Redfin Home Price Index sees smallest increase in 6 months
"prices aren’t falling because there’s still a shortage of homes for sale"
Price growth for US homes is slowing nationwide according to a new report out today by Redfin, dropping to a snails pace for growth of just .4% in December with a year over year growth rate of 6.6%.
The Redfin Home Price Index is similar to the S&P CoreLogic Case-Shiller Home Price Index but published a full month ahead and covers the three months ending December 31, 2023.
December sales reflected properties placed under agreement in October or November at or near the mortgage rate peak which may have depressed prices according to Redfin Senior Economist Sheharyar Bokhari.

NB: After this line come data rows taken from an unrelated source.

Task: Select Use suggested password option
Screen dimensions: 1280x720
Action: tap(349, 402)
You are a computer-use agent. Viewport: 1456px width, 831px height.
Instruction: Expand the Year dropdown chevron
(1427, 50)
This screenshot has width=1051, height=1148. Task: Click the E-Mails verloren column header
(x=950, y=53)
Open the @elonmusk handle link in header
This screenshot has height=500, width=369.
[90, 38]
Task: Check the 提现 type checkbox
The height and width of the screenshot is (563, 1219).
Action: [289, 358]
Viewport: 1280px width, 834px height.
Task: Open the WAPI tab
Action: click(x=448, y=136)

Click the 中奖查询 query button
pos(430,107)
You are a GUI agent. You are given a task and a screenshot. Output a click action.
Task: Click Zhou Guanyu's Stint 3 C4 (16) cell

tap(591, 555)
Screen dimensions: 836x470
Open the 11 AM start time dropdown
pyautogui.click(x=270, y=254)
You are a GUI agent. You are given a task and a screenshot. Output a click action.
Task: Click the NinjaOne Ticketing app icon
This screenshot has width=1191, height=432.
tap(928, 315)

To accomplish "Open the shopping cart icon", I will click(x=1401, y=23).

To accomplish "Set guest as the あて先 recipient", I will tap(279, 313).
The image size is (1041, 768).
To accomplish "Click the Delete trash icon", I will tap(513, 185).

“Homebuyers can take solace in the fact that prices are unlikely to balloon again like they did during the pandemic homebuying frenzy, but they probably won’t fall any time soon, either,” Bokhari said. “That’s because supply isn’t growing enough to bring prices down, and mortgage rates are no longer falling enough to drive prices up significantly.”
Redfin also pointed to a ever so slight increase in supply, up .01%, for the slower rate of price growth “Still, housing supply remained far below pre-pandemic levels, preventing home prices from dropping as buyers compete for a limited pool of homes.”
Prices dropped the most in Austin -1.1% and rose the most in Chicago +2.6% out of the 50 metros studied by Redfin.